The glow dimmed slightly, then steadied.
Wulfgar’s fingers loosened.
The sword slipped from his hand and struck the floor with a hollow clang that echoed too loudly in the ruined room.
Arthur did not flinch.
He did not rise.
He simply watched.
Wulfgar’s mouth moved, but no sound came. His throat worked against dryness that would not clear. The pressure behind his eyes returned, not sharp this time, but wide and encompassing, as if the walls themselves leaned inward.
He saw it clearly now.
Not a curse.
Not a weapon.
Not even a child.
Something older than stone.
Something that had worn his blood as a doorway.
His vision blurred at the edges. He blinked hard, but the boy remained there, small and composed amidst destruction that should have swallowed him whole.
Arthur tilted his head slightly.
The movement was small.
Innocent.
Wulfgar shook his own head once. Then again.
“No,” he breathed.
The word fell flat against the charred walls.
He took a step back.
Arthur’s gaze followed.
Another step.
His heel caught on a fragment of broken beam. He stumbled, barely catching himself before falling. His hands scraped against soot-blackened stone, leaving pale streaks where his fingers dragged.
Arthur did not move to follow.
He did not need to.
Wulfgar pushed himself upright, breath coming ragged now. His heart pounded against his ribs in violent rhythm. The cold that had filled the room moments ago seemed to seep into his bones all at once.
He backed toward the doorway.
The corridor beyond was filled with stunned faces—guards frozen mid-motion, servants staring through thinning smoke.
“Your majesty—”
He did not answer.
He turned.
He ran.
Boots struck stone in uneven rhythm. He did not retrieve his sword. He did not look behind him to see if the boy followed.
He ran down the corridor, past the guards who shrank back at the sight of his soot-streaked face and wide eyes. He ran through the great hall, past the Raven Throne standing empty beneath its banners.
The circlet slipped from his brow and clattered across the floor.

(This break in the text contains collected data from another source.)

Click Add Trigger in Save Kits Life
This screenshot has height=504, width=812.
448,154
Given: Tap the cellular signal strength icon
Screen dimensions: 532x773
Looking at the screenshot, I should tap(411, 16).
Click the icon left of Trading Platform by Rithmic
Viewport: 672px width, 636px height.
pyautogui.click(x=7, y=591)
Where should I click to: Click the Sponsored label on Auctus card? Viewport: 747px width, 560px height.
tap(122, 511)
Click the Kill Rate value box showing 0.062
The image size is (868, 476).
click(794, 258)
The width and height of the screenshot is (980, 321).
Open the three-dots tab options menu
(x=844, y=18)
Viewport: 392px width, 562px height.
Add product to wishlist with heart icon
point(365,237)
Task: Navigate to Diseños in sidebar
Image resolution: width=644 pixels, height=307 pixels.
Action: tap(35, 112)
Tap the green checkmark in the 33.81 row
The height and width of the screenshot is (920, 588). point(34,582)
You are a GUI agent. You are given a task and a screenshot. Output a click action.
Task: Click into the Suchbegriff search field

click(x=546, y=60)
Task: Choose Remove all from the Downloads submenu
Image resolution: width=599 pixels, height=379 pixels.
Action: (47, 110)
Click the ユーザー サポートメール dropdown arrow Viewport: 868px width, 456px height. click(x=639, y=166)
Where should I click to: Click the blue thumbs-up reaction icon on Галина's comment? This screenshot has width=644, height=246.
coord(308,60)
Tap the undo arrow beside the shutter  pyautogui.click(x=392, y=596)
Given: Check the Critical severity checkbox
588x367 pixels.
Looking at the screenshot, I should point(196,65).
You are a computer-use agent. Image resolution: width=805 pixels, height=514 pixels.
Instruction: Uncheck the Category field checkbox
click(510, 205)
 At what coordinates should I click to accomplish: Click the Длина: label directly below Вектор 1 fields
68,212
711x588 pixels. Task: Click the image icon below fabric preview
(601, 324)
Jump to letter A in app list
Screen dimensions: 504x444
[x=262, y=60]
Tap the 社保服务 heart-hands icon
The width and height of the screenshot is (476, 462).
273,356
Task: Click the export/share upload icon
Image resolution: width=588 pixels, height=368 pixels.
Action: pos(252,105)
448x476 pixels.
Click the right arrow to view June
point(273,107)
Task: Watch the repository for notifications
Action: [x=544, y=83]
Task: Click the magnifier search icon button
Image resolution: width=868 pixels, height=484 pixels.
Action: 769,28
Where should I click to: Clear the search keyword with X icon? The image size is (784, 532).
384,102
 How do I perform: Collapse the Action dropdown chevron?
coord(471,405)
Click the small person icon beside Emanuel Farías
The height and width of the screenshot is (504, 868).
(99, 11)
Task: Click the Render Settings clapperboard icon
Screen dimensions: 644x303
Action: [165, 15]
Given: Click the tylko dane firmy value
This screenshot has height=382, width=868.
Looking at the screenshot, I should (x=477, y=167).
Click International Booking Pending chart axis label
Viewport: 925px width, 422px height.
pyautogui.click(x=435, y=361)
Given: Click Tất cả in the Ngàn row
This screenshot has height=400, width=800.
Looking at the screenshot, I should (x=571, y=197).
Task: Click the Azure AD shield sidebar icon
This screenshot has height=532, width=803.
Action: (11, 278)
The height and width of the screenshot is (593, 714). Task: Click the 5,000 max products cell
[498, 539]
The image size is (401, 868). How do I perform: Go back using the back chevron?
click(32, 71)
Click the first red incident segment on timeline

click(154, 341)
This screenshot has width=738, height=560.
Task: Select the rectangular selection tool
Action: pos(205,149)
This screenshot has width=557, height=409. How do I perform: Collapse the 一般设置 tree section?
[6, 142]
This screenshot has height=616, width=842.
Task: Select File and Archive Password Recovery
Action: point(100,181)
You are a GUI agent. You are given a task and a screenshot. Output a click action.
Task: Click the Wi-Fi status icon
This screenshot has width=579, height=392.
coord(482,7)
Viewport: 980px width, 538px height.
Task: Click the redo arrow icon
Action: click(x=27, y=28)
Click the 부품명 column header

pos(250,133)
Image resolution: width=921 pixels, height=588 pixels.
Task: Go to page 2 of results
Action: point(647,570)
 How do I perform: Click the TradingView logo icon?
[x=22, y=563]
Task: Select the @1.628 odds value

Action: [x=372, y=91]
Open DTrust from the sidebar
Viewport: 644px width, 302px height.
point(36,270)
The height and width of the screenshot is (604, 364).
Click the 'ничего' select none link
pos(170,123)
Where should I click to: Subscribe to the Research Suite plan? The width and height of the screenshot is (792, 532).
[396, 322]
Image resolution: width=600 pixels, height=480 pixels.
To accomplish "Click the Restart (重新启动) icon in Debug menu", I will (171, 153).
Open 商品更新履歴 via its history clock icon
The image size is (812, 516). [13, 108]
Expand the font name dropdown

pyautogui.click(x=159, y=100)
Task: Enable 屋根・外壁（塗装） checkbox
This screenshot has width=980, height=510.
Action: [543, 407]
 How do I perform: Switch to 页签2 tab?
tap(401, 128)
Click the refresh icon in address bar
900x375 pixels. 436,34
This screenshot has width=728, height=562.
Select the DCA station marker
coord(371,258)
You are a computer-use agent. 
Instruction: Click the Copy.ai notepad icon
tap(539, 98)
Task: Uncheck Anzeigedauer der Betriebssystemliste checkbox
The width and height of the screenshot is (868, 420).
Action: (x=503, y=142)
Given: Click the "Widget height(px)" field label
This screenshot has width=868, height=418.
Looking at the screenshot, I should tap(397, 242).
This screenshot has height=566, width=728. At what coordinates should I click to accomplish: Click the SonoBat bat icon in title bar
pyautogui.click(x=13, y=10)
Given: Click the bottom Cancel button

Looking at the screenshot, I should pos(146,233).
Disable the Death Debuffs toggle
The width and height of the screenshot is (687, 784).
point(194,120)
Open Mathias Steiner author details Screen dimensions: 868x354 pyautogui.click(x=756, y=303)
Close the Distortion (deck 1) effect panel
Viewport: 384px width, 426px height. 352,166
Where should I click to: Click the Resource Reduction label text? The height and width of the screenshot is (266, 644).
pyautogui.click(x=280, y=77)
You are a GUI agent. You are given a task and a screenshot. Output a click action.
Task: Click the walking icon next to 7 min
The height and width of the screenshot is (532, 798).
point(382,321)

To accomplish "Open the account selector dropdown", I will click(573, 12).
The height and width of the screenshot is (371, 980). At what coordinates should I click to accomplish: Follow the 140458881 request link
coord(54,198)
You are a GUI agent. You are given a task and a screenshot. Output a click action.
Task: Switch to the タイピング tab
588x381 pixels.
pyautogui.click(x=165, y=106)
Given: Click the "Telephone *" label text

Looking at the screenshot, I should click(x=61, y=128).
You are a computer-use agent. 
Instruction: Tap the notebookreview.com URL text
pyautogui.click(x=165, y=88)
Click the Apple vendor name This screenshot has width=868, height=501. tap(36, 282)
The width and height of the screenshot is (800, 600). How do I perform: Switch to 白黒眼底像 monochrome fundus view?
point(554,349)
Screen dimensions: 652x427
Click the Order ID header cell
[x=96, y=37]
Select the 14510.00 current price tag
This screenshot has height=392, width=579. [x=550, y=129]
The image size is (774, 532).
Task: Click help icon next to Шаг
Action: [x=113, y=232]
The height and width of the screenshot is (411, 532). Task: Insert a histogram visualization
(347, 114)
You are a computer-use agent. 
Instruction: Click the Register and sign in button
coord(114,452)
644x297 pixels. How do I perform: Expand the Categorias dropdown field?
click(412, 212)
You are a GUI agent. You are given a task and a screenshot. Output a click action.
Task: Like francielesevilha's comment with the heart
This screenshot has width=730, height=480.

He did not stop to gather it.
The main doors of Snowspire loomed ahead, already thrown open to vent smoke from the inner keep.
He plunged into it.
Snow and sleet struck his face like thrown gravel. The cold stole his breath instantly, cutting through sweat-soaked cloth and searing his lungs. Wind tore at his robes, snapping them backward.
He kept running.
Down the steps.
Across the courtyard.
Past guards shouting his name.
The castle walls blurred behind veils of white. Snow piled against his boots, dragging at his steps, but he forced his legs onward.
He did not know where he meant to go.
Only away.
The wind howled.
Snowspire’s towers vanished behind him.
Wulfgar Ravenblood did not look back.